# Short task:
Answer these from the Spark pull request comment below:
1. What is the proposed default setting for the config option on including the codegen stage ID in the generated class name?
2. Which element of the `references` array would be reserved to record the codegen stage ID?
3. What does the codegen cache use as its key?

# Given text:
[GitHub] spark issue #20224: [SPARK-23032][SQL] Add a per-query codegenStageId to Who...

rednaxelafx Thu, 11 Jan 2018 15:10:55 -0800

Github user rednaxelafx commented on the issue:

    https://github.com/apache/spark/pull/20224
  
    Thanks for your comments and questions, @kiszk and @maropu !
    Let me address them in a couple of separate points.
    
    **tl;dr**
    
    On top of my original proposal in the PR description / JIRA ticket, I'd 
like to further add:
    a. A config option to choose whether or not to include the `codegenStageId` 
in the generated class name. The default should be "off" meaning not including 
the ID in the class name.
    b. To reserve the `[0]` element in the `references` array of the WSC 
generated class as a special value, to record the codegen stage ID. That way, 
let's say if we need to throw an exception from the generated code, we can 
include the codegen stage ID when constructing the exception message string. 
This doesn't add any new IDs to the generated code, so @kiszk 's concerns on 
codegen cache can be addressed. This can be always turned on.
    
    Side note: even if we only embed the codegen stage ID into comments, 
because of the way the codegen cache uses `CodeAndComment` as the key, 
differences in comments will still affect the cache hit effectiveness. On the 
other hand, putting the codegen stage ID into the `references` array solves 
this problems perfectly -- this array is Spark SQL's way of expression a 
"runtime constant pool" anyway. This idea is somewhat similar to how HotSpot 
VM's "LambdaForm bytecode sharing" works.
    
    **Detail Discussions** 
    
    My proposal and PR currently does 3 things:
    1. Add a per-query `codegenStageId` to `WholeStageCodegenExec`;
    2. Include the ID as a part of the explain output for physical plans;
    3. Include the ID as a part of the generated class name for WSC.

# Data:
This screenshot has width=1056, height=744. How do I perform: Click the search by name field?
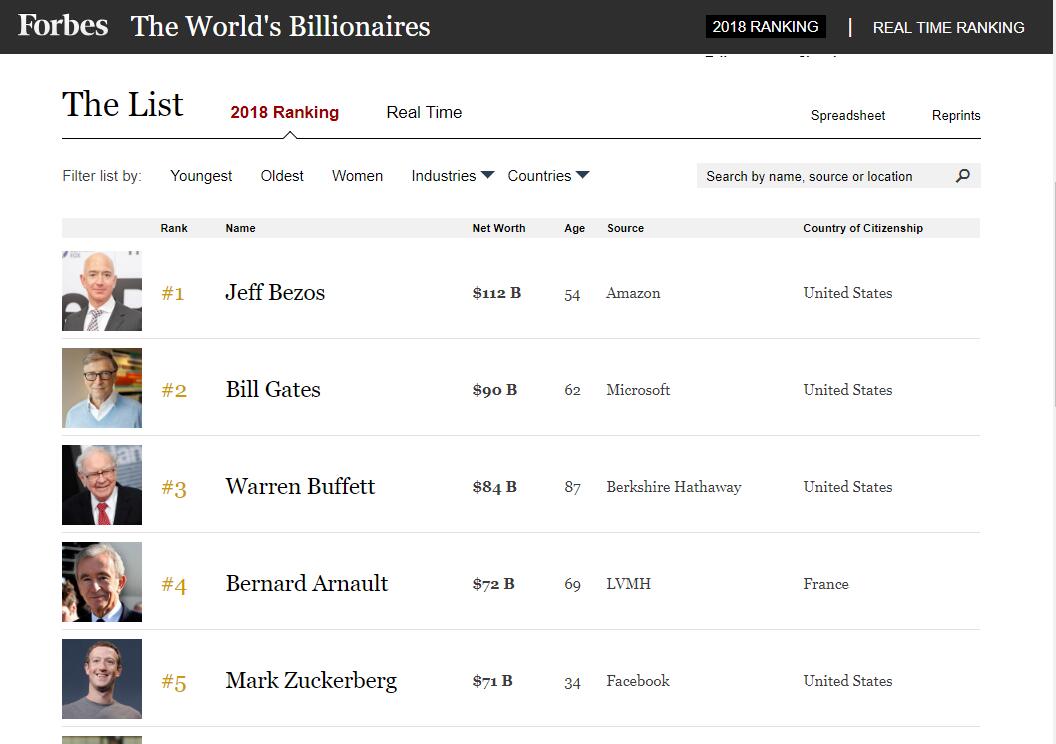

# Result of this exercise:
1. Off, meaning the ID is not included in the class name.
2. The `[0]` element.
3. `CodeAndComment`.